Our second baby was a planned pregnancy, although there have been many times I wished there were more space between my children. I’ve also counseled other women who were considering having children that close together, and suggested they wait. It’s just hard. There are some good things about it — don’t get me wrong — but it’s just hard, because the older baby is still a baby in so many ways, and the younger baby is truly a baby and very needy. Both of my boys are “mama’s boys”, so when they need comfort, they come to me — only mommy will do. And there were countless times when they both needed me to be cuddling just one, but had to try to hold both at the same time. (And this doesn’t even take into account meal-times, laundry, chores, and everything else a mom has to do.) The good side about having them this close together is that now they play together better, since they’re interested in the same things (but then, they also have more fights, too, because of the same reason).

One thing I read before getting pregnant the second time was a mother saying that your older child (or children) doesn’t become a big brother (or sister) at the birth of the younger baby, but rather, s/he becomes that when your second (or third, etc.) child is conceived. At the time I discounted that; but now believe it to be accurate. I don’t think I “baby” my younger child; however, he does seem more babyish than my older son was at the same ages. And I think it was because when he was 10 months old, I was pregnant, and moving him into “older brother” status already, and preparing him for that. I haven’t done that with my younger son. I’ve let him be a baby longer, and I recognize that now. Part of me thinks that I wouldn’t do much different if I were pregnant now, but most of me thinks I would be pushing him to do things differently — to be more mature — to prepare him for taking on the role of big brother.
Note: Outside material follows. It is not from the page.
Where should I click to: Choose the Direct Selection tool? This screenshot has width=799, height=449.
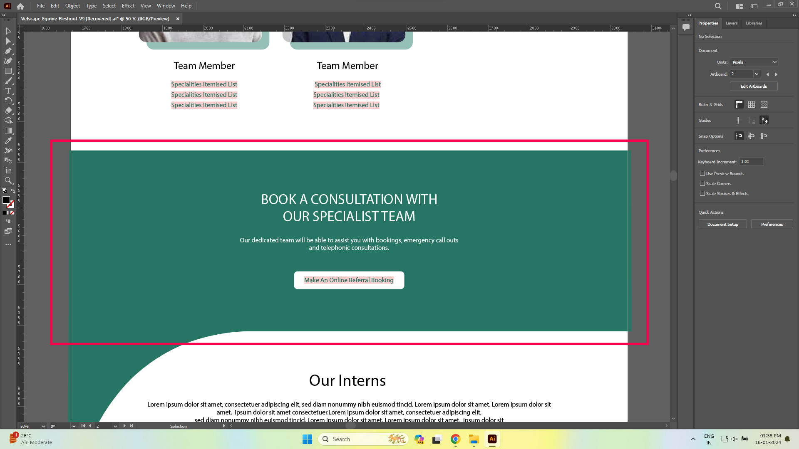8,41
At this point, I’m not planning on having another baby. I wouldn’t cry or freak out if I found out I were pregnant, and I think I might even be able to quickly be happy, after getting over the shock of an unplanned pregnancy. If it were just the pregnancy part, or giving birth, I wouldn’t have a problem — but seeing a newborn infant, and the extreme neediness of the baby, and thinking about all the work involved in raising a child from birth to age 2 (in other words, repeating the last 2 years of my life), I just don’t want to go through all that again. I like being able to sleep all night, instead of waking up every two hours to nurse. I like being able to have my kids help dress themselves, instead of being all floppy. I don’t want to go through teething again. And so many reasons more.

But I’m a positive thinker, so if I found out I was pregnant, I’d start thinking about all the positives — another baby to love and hold and raise. Another pregnancy to try to do things better, and another chance to give birth (hopefully without all the negatives of Seth’s birth). Now, I’d better stop, or else I’m going to think so positively about everything that I’ll forget about everything I’ve just spent this whole post talking about, and start trying to talk my husband into having another baby!